Anik Maslachah Dewan Jatim Kritisi PSBB Tahap 3
Anik Maslachah Dewan Jatim Kritisi PSBB Tahap 3
Anik Maslachah : Dewan Jatim Kritisi PSBB Tahap 3
Pelaksanaan Pembatasan Sosial Berskala Besar (PSBB) tahap 3 mendapat kritik Wakil Ketua DPRD Jawa Timur, Selasa (26/5). Sebab masih tingginya jumlah penderita covid-19, membuat tahapan PSBB sebelumnya tidak efektif.
Wakil ketua DPRD Jawa Timur, Anik Maslachah menjelaskan agar pemerintah lebih memperketat lagi penjagaan, sweping dan penegakakan sangsi. "Harus lebih diperketat penjagaan dengan penegakan sangsi," tandas Anik Maslachah.
Politisi PKB ini menambahkan memperbanyak PCR test pada semua komunitas, baik pabrik, masjid, mushollah. "Bila hasilnya reaktif, dilanjut swab dan langsung tracking secara cepat pada keluarganya," kata dia.
Lanjut Anik Maslachah, bila hasil swab positif, langsung masuk rumah sakit rujukan atau darurat. "Jangan isolasi mandiri, karena selama ini tidak efektif," tutur dia.

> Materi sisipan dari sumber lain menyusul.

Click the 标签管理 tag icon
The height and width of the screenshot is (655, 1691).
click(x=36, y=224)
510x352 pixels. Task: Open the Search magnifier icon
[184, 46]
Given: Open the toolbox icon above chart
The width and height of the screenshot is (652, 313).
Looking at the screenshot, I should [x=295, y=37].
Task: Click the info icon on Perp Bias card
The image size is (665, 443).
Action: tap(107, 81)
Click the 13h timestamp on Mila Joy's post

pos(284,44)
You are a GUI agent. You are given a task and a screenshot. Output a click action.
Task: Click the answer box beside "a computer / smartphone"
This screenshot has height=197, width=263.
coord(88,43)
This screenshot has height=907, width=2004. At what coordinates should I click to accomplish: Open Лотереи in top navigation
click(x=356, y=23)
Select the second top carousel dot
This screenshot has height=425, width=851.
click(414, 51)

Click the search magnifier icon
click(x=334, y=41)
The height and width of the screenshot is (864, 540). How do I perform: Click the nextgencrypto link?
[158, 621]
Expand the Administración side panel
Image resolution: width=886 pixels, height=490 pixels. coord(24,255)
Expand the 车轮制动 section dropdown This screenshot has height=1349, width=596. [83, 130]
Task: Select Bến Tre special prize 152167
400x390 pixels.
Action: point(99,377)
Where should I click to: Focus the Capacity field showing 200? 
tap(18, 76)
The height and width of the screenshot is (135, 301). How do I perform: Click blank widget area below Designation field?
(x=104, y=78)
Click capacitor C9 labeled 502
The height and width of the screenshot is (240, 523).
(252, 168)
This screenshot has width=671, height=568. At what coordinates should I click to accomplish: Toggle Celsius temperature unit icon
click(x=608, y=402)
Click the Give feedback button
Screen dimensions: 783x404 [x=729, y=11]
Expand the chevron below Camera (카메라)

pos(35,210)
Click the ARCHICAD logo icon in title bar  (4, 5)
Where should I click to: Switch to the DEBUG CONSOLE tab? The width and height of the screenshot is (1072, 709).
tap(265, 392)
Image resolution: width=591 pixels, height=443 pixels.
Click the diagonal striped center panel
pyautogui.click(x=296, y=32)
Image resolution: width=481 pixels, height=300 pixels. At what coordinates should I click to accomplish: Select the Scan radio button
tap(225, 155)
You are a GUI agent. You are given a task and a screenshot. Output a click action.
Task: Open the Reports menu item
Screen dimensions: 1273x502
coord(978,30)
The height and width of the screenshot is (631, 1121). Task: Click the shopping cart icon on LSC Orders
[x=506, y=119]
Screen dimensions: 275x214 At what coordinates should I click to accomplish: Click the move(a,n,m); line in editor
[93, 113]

Sementara itu pelaksanaan Pembatasan Sosial Berskala Besar (PSBB) Surabaya Raya jilid II, Provinsi Jawa Timur kasus terkonfirmasi positif covid-19 di Indonesia dengan penambahan sebanyak 233 kasus baru. “Hari ini kasus yang terkonfirmasi positif covid-19 di Jatim ada tambah sebanyak 233 kasus baru sehingga total ada 3.875 kasus positif covid-19 di Jatim. Dari jumlah tersebut, sebanyak 2.839 orang (77,95%) masih dirawat, 506 orang (13,06%) dinyatakan sudah sembuh dan 303 orang (7,82%) yang meninggal dunia,” kata Gubernur Jatim Khofifah Indar Parawansa.
Menurut orang nomor satu di Pemprov Jatim, penambahan kasus baru yang terkonfirmasi positif masih didominasi Kota Surabaya sebanyak 120 kasus, disusul Sidoarjo 30 kasus, Tuban 20 kasus, Kota Kediri 13 kasus, Lamongan 7 kasus, Kab Probolinggo 6 kasus, Bojonegoro 6 kasus, Gresik 6 kasus, Kab Mojokerto 5 kasus, lumajang 4 kasus, Jombang 4 kasus, Magetan 4 kasus, KOta Probolinggo 3 kasus, Trenggalek 2 kasus, Banyuwangi 1 kasus, Nganjuk 1 kasus, Pamekaan 1 kasus dan Kab Pasuruan 1 kasus.
“Kita juga bersyukur karena hari ini pasien yang sembuh bertambah 17 orang yakni 9 dari Surabaya, 2 dari Gresik, 2 dari Kab Probolinggo, 1 dari Jember, 1 dari Kab Kediri, 1 dari Trenggalek, dan 1 dari Sampang. Namun kita turut berduka karena yang meninggal bertambah 9 orang yakni 5 dari Surabaya, 2 dari Sidoarjo, 1 dari Nganjuk dan 1 dari Lamongan,” ungkap Khofifah.